- [TASK REQUIREMENTS]:
Using the passage below on microfibers made from recycled styrofoam, answer each item on its own numbered line.
1. Which material does the passage call a major marine pollutant?
2. At what weight percentages were inclusions added to the polymeric solution?
3. What water contact angle did the most superhydrophobic surface reach?

** Opening TEXT UNDER STUDY block **

Superhydrophobic and self-cleaning electrospun microfibers from recycled styrofoam

Official URL: https://dx.doi.org/10.1016/j.rsurfi.2022.100086

Plastic debris and its fragments are carriers of harmful substances in the marine ecosystem, which has called for much-needed attention over the last few years. Expanded polystyrene (EPS) is a major marine pollutant. Herein, we explain the fabrication of novel water-repellent and self-cleaning microfibers via electrospinning of a polymeric solution with 5, 10, and 15 wt% of inclusions to manipulate their surface, thermal, and wetting properties. Surface chemistry, surface morphology, thermal degradation, wettability, and self-cleaning performance of the produced microfibers were investigated. It was observed that microfibers with 15 wt% inclusion exhibited the best thermal stability among all microfibers above 400 °C. Also, the addition of micro/nanoinclusions improved the strength and number of absorption peaks of the Fourier-transform infrared spectroscopy (FTIR) spectra, in turn forming more functional groups. The incorporation of 15 wt% inclusion, after heat treatment at 70 °C for 6 h, produced the most superhydrophobic surface with the best self-cleaning performance with water contact angle of 172.44° ± 3.13°, contact angle hysteresis of 107.67° ± 5.94, and surface roughness of 21442 nm. Heat treatment and the concentration of micro/nanoinclusions significantly affected the self-cleaning capability of the fabricated microfibers. The fabricated microfibers could be used for anti-fogging and antibacterial applications, debris removal, and water–oil​ separation.

** Closing TEXT UNDER STUDY block **
** Opening DATASET ENTRIES block **

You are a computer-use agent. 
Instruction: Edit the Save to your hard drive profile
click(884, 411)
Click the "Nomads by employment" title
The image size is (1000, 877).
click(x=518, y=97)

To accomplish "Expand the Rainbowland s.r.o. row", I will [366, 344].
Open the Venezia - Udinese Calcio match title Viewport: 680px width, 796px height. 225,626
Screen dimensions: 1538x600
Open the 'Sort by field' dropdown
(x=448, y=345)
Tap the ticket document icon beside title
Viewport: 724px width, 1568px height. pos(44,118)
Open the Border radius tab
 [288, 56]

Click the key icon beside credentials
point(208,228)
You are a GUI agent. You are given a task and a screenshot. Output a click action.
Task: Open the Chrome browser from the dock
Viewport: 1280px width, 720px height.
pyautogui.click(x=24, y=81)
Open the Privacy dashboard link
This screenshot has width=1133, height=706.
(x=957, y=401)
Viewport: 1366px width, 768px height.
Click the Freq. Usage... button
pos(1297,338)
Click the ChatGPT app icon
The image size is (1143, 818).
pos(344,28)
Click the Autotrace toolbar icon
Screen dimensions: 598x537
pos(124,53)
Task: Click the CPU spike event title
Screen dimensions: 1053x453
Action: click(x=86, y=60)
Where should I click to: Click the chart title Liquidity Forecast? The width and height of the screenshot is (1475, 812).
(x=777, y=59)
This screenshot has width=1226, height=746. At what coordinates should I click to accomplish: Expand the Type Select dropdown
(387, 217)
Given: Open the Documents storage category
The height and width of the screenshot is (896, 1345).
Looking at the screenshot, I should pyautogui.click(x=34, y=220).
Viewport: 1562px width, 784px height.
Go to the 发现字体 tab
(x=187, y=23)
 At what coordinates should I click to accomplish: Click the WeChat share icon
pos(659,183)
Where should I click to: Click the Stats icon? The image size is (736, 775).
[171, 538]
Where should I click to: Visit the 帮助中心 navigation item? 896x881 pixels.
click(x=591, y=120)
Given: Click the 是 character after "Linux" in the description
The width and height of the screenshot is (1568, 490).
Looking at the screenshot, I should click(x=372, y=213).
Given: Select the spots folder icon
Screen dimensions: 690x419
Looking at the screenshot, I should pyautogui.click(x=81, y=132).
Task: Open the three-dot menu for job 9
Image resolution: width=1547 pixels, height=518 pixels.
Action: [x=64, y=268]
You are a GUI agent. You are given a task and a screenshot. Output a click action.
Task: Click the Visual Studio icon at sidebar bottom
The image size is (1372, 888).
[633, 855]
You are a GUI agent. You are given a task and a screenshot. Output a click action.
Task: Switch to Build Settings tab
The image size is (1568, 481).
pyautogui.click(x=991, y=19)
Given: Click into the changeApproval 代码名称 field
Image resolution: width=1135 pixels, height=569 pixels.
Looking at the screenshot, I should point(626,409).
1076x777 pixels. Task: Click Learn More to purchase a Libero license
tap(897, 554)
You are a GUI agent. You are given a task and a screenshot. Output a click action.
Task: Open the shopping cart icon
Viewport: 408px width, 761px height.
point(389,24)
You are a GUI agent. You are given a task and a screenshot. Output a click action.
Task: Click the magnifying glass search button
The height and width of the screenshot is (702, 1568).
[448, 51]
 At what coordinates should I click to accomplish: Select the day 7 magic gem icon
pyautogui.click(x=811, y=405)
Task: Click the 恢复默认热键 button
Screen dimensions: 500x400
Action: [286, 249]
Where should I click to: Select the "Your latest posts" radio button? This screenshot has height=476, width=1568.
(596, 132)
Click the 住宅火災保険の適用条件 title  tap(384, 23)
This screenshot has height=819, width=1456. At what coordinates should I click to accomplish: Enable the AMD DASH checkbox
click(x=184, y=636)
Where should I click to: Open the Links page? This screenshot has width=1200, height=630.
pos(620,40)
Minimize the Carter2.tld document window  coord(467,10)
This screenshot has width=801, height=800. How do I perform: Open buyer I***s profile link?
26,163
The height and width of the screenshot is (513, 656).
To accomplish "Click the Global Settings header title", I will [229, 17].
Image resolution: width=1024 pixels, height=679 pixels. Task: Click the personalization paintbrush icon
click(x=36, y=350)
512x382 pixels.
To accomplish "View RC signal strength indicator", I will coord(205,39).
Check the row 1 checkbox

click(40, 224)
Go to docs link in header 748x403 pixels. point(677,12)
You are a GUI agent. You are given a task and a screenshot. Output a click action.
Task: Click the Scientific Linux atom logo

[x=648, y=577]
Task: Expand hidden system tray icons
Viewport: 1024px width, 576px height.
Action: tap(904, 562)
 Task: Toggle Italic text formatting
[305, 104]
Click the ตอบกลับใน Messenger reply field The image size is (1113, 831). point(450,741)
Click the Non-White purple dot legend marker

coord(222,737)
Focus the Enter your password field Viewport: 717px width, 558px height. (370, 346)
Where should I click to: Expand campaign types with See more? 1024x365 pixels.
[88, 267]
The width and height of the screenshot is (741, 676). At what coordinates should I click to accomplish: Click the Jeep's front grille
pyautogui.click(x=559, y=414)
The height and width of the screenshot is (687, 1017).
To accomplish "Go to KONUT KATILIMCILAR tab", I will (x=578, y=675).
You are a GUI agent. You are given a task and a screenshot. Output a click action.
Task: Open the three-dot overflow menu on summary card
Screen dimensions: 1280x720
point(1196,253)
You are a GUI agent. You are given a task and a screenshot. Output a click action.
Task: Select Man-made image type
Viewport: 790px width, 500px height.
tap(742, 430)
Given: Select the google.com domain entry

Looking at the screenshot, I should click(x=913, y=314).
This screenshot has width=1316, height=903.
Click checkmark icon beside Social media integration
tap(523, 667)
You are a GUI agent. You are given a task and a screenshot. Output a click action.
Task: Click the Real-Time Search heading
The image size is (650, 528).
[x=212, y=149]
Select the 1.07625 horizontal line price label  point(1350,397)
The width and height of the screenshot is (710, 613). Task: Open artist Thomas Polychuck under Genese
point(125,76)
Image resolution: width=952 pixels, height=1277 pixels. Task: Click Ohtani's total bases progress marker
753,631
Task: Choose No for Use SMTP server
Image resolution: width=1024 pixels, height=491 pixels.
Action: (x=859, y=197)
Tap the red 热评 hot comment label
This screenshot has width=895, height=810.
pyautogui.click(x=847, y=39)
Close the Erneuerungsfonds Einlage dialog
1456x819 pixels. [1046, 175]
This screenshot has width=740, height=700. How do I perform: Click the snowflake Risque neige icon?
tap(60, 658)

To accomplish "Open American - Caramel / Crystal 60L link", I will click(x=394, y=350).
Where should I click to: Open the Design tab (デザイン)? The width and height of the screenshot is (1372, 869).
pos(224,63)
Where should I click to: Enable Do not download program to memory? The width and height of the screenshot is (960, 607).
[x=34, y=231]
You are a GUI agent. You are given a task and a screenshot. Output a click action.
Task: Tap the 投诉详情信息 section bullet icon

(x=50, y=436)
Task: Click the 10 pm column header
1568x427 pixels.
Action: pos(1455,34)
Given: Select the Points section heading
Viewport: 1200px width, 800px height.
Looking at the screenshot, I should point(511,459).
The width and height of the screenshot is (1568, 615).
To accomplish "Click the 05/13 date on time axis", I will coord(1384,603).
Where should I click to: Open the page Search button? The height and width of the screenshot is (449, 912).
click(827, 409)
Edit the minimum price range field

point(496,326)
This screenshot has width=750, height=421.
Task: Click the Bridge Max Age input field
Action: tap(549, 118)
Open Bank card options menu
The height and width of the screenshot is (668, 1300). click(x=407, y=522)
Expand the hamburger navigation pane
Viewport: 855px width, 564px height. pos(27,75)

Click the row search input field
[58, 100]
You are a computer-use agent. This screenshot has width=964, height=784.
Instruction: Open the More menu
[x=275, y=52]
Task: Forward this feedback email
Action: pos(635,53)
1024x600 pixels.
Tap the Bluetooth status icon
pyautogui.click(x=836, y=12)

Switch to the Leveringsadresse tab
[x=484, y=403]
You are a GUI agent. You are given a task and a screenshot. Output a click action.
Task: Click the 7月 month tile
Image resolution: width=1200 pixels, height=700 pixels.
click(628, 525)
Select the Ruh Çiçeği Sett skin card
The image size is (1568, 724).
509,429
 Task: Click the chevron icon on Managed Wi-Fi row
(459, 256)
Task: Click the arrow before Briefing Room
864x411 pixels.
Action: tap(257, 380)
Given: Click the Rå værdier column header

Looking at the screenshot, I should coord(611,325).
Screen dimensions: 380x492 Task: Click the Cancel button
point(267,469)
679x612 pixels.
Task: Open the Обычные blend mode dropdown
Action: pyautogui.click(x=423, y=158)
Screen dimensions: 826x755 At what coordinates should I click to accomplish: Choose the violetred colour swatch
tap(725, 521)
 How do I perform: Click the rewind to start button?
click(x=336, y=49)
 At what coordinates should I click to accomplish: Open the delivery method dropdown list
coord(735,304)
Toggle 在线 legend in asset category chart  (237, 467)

** Closing DATASET ENTRIES block **

- [EXERCISE RESULT]:
1. Expanded polystyrene (EPS)
2. 5, 10, and 15 wt%
3. 172.44° ± 3.13°